Parasites found on P. b. attwateri include three individuals of the laelapid mite, Haemolaelaps glasgowi. Two of these mites were removed from a live mouse. Two larval Ixodid ticks, Ixodes possibly cookei, were removed from the pinnae of the ears of a specimen of cansensis from the type locality, 4 mi. E Sedan, Chautauqua County. Four larval Ixodid ticks, Dermacentor possibly variabilis, were removed from the pinnae of the ears of a live specimen of cansensis from 3 mi. W Cedar Vale, in Cowley County.
Table 2. Stomach Contents of 38 Brush Mice from Southeastern Kansas in Winter and Spring.
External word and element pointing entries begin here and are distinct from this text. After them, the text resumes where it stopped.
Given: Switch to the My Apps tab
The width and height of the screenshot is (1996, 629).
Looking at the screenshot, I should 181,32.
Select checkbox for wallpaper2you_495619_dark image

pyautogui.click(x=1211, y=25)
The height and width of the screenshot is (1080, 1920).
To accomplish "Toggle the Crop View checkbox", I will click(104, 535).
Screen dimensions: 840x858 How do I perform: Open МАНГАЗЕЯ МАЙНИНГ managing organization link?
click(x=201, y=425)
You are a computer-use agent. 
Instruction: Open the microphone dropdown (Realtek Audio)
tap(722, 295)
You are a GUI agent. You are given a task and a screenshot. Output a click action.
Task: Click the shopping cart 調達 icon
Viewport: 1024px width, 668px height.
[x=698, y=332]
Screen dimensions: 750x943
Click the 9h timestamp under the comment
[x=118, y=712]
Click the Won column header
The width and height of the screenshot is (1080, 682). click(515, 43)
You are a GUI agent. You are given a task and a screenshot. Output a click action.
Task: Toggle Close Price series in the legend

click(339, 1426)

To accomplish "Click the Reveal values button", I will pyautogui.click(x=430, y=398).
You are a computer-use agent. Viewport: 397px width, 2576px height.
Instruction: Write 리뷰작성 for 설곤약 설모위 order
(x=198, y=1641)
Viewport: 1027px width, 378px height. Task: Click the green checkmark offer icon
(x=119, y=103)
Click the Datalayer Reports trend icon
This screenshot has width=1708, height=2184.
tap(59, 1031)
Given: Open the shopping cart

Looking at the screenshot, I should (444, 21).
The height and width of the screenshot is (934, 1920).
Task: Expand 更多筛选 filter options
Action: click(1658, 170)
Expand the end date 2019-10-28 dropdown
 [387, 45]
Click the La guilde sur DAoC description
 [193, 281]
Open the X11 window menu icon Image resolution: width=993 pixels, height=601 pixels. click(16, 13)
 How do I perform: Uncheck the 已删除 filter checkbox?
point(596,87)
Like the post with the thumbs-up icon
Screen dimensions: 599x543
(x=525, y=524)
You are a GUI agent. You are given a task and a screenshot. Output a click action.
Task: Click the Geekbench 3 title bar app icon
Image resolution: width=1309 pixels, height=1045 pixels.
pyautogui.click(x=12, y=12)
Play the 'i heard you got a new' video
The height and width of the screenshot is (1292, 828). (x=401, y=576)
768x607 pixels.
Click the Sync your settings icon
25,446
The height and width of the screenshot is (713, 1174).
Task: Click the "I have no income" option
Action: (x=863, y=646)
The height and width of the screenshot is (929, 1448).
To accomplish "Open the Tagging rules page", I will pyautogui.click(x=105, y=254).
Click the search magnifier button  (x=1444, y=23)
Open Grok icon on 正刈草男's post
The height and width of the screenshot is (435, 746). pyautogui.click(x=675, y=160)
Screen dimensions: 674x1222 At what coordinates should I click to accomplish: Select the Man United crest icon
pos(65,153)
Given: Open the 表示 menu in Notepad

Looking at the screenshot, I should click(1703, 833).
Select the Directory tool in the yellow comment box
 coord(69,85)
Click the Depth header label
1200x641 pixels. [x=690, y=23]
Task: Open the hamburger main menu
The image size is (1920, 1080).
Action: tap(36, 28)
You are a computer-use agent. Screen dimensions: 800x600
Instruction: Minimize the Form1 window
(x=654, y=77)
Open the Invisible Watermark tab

| Localities and number of stomachs | Month | Empty | Acorn pulp | Seeds | |
| 2 mi. S Galena | |||||
| 10 | May, 1959 | 2 | 6 | 2 | |
| 11 | December, 1959 | 1 | 10 | 0 | |
| 3 | March, 1960 | 1 | 2 | 0 | |
| 4 mi. E Sedan | |||||
| 3 | December, 1959 | 3 | 0 | 0 | |
| 2 | April, 1961 | 1 | 1 | 0 | |
| 3 mi. W Cedar Vale | |||||
| 6 | December, 1959 | 1 | 3 | 2 | |
| 3 | December, 1960 | 0 | 3[B] | 0 | |
[B] Judged to be acorn pulp or hickory nut pulp.